And choking the kids? This man is evil.


----------



## M.C (Jul 5, 2008)

Mckeever said:


> It's blatantly obvious that the poor woman has been abused for a while now too.
> 
> Women blaming themselves and not confessing that the man was wrong for his violence is common amongst victims of domestic abuse.
> 
> ...


If he beats her every night (which there is no evidence this is the case), then she should leave. I don't feel sorry for people in abusive relationships. If the person you're with is abusive, then leave that person.

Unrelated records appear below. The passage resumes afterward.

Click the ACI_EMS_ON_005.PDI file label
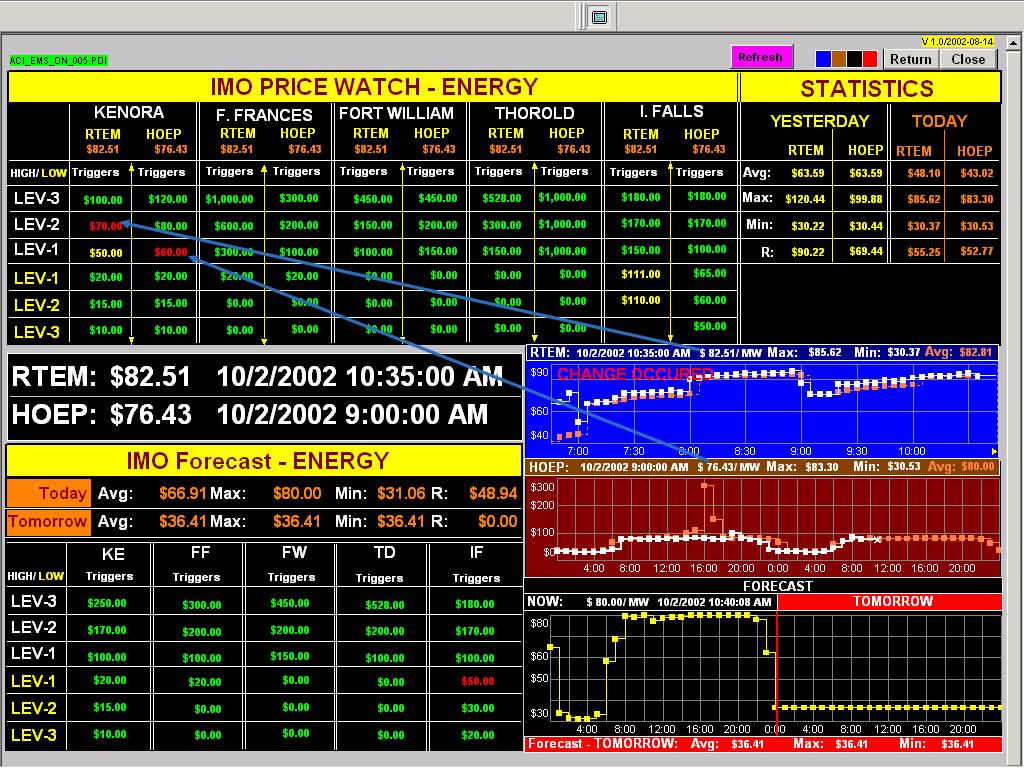Screen dimensions: 1024x768 point(58,61)
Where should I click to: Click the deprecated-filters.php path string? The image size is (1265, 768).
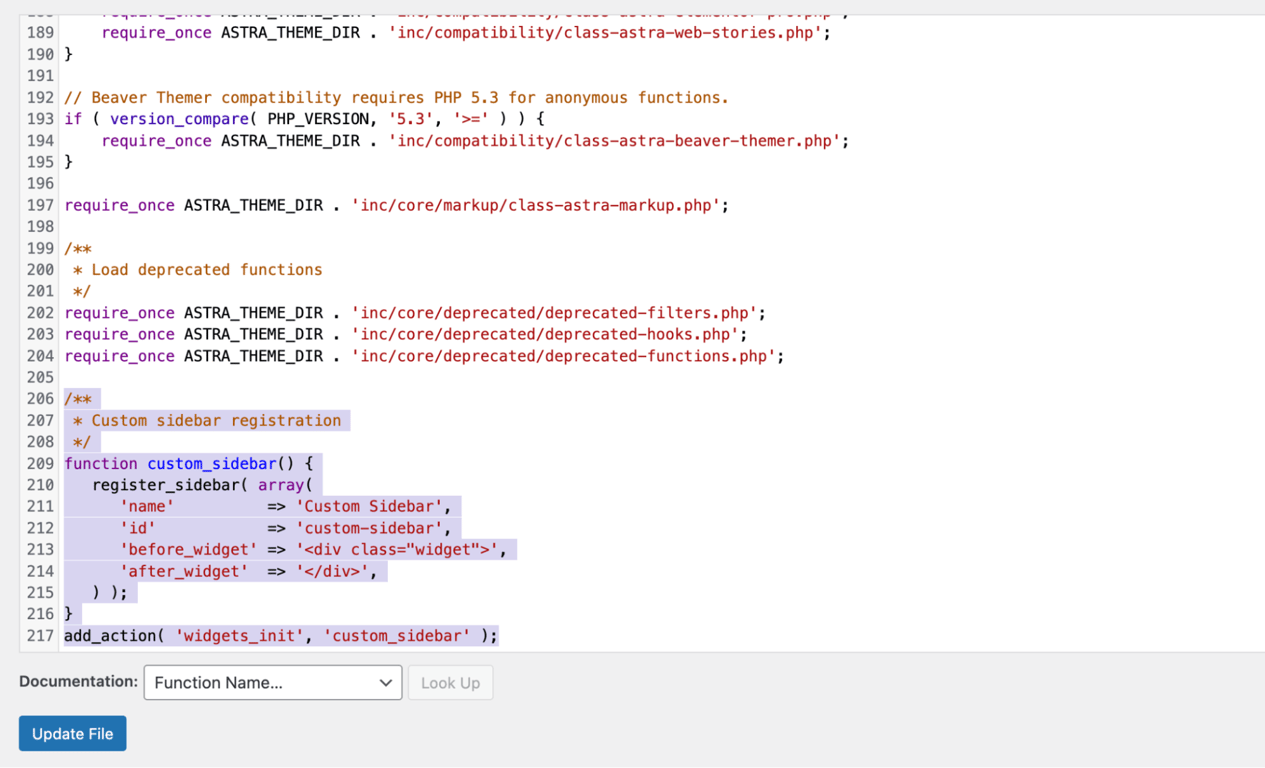(555, 312)
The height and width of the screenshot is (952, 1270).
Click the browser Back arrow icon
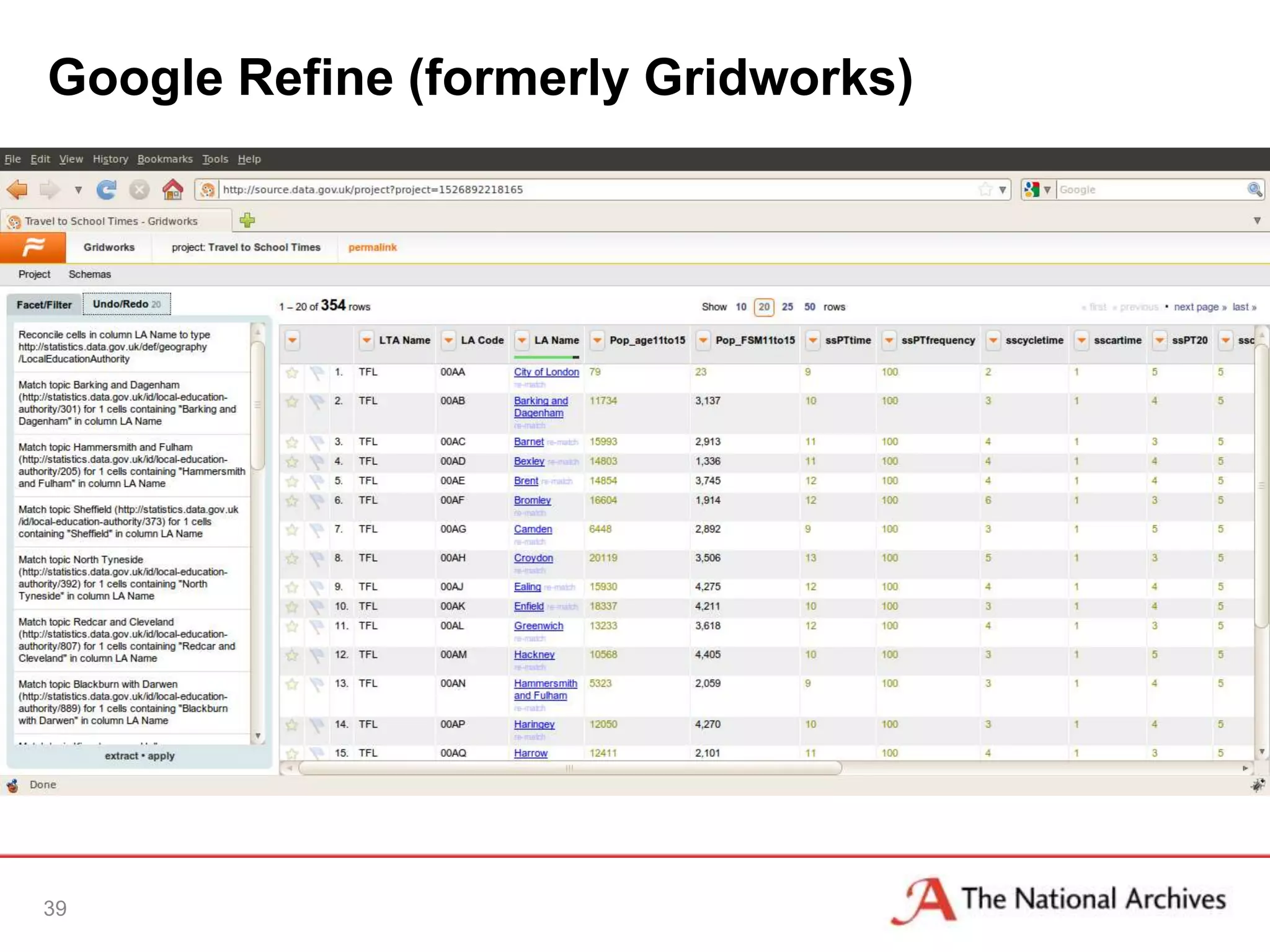click(17, 189)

I don't fall for the whole "I'm too scared to leave him!" response. I firmly believe that if a woman or man is in a relationship where they are hit often or beaten often, then that person either:

1. Finds the situation's good options outweigh the bad
2. On some level ENJOY the beatings. There are a lot of people in this world who get sexually aroused via being hit and beaten. This is a fact.

If neither of those two are the case, then the person is just stupid for not leaving.

Keep in mind, I'm not saying Rogers is in the right, obviously the guy went way overboard and needs to be fined, thrown into jail, and punished for his actions. I am saying, however, that I don't feel sorry for her if she hit him first. If you hit someone, expect to get hit back, that's just how it works.


----------



## Mckeever (Apr 26, 2009)

M.C said:


> If he beats her every night (which there is no evidence this is the case), then she should leave. I don't feel sorry for people in abusive relationships. If the person you're with is abusive, then leave that person.
> 
> I don't fall for the whole "I'm too scared to leave him!" response. I firmly believe that if a woman or man is in a relationship where they are hit often or beaten often, then that person either:
> 
> ...


I whole heartedly disagree with every thing you have just said.


----------



## M.C (Jul 5, 2008)

Mckeever said:


> I whole heartedly disagree with every thing you have just said.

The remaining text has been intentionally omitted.